A Europa a 27 (e a 28, a 29...) é sem dúvida um problema, mas é o problema que a Humanidade tem de resolver se queremos que a paz e a cooperação sejam uma realidade na vida dos nossos filhos. Se há uma região do mundo que tem os recursos e a vontade (e a História) suficientes para levar esta ambiciosa aventura a bom termo, essa região é a Europa.

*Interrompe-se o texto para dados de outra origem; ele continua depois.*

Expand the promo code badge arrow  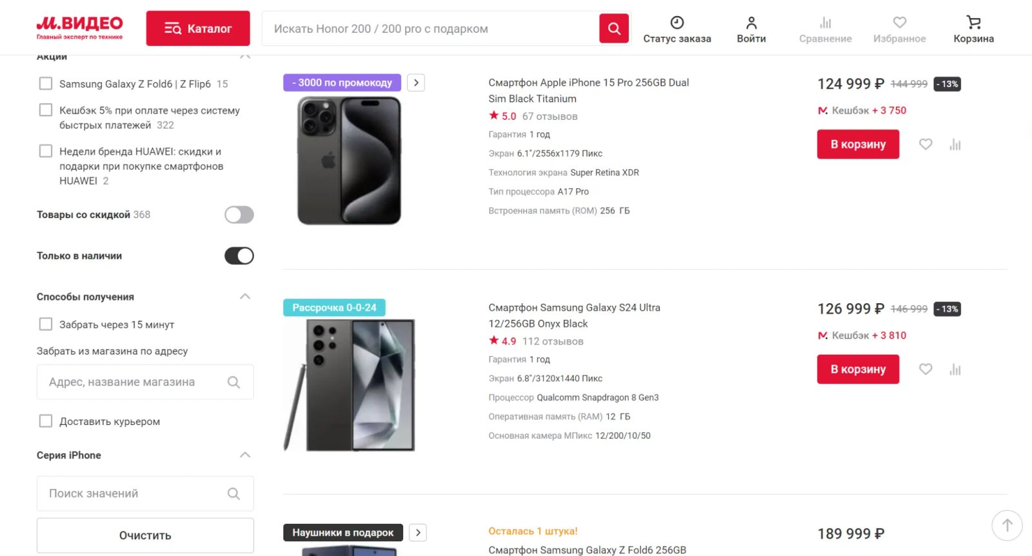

A Europa pode ter sido um objectivo económico, mas foi-o porque o comércio sempre foi o melhor meio para evitar as guerras. A ideia na base da Europa é uma ideia política e uma ideia política simultaneamente vantajosa e generosa – ou um sonho, se se quiser – e é essa ideia que temos de pôr em prática. As adesões de novos países e os novos pedidos de adesão apenas provam o poder mobilizador desse sonho.
As dificuldades fazem parte daquela "intendência" de que se diz que De Gaulle falava. A intendência vem atrás da decisão.